I left school early today, as Jeff and I met with my Nurse Navigator, Kim.  She is a great resource, and a wealth of knowledge.  Did you know that the chances of a 40 year old woman having breast cancer is 0.4%?  (Guess that makes me very special...wonder what the odds are for a 38 year old woman?)  We discussed the genetic BRCA testing, as well as my pathology and MRI results, and possible treatment plan.  She was able to answer many of the questions I have, and gave us post-op instructions.  I really like her, and know that when she says to "call her" if I need her, it is said with sincerity.  Since I was told that chemotherapy is part of my treatment plan (we just don't know the drugs or administration schedule), Kim is contacting Dr. Martin's office to see if a port, also called a portacath, will be installed during surgery. She will also see us before and after surgery next week.  I walked out with a big pink notebook full of information, and a new resource!

I left the hospital, just in time to return to school for Book Fair Family Night.  Special thanks to my great co-worker and friend, Lori, for assisting with the book fair!  After that, it was time to head home to help with bath time, kitchen clean-up and laundry.  (No rest for the weary!)

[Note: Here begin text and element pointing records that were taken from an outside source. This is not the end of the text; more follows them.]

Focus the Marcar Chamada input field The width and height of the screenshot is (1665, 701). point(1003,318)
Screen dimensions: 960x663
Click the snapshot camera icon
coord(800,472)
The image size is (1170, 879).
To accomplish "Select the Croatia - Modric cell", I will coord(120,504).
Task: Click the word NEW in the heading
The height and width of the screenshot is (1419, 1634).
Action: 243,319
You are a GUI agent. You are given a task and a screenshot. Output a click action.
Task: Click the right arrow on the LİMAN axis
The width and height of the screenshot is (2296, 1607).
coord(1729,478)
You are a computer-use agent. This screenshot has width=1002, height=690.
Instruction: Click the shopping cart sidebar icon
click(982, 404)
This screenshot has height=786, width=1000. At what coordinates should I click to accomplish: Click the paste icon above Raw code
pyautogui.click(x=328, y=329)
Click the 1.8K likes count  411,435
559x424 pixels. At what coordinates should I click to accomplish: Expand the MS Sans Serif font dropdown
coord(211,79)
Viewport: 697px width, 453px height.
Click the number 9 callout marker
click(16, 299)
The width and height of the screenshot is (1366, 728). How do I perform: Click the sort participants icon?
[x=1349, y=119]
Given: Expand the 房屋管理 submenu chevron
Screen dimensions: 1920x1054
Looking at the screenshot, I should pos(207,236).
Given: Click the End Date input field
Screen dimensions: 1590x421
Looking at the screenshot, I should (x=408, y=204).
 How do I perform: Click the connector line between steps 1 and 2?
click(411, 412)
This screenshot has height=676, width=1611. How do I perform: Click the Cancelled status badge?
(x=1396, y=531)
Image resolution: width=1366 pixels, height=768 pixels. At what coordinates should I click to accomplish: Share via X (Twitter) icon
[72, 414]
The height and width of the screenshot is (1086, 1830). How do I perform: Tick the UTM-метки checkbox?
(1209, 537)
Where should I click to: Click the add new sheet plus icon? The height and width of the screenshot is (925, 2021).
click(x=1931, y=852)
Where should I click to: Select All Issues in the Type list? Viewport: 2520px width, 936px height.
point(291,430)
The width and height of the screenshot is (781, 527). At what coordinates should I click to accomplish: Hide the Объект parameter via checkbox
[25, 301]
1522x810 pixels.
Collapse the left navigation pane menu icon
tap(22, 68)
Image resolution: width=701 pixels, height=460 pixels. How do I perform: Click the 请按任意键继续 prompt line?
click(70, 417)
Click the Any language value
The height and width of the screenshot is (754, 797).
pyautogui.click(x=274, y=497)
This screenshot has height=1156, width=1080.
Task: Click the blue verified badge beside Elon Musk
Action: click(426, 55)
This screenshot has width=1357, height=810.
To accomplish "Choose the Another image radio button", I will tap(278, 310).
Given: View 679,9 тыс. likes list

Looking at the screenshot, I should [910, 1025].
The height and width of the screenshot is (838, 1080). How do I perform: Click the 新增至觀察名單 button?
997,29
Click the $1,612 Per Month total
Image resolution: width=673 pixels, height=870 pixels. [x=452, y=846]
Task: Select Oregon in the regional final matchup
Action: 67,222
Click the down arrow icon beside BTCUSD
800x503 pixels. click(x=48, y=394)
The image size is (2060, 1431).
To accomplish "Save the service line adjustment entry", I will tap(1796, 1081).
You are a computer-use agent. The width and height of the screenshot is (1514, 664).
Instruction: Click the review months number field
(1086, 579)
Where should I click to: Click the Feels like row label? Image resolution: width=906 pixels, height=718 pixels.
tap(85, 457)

As I go to work tomorrow, I know that my "To Do" list is finally dwindling down.  I've made arrangements for as many job responsibilities as possible, but want to make certain that everything is taken care of...that's just the way I am.  It's kind of surreal, like I'm planning for maternity leave, but know I won't come back with a baby...instead, I'll return with just one breast, and hopefully be cancer free!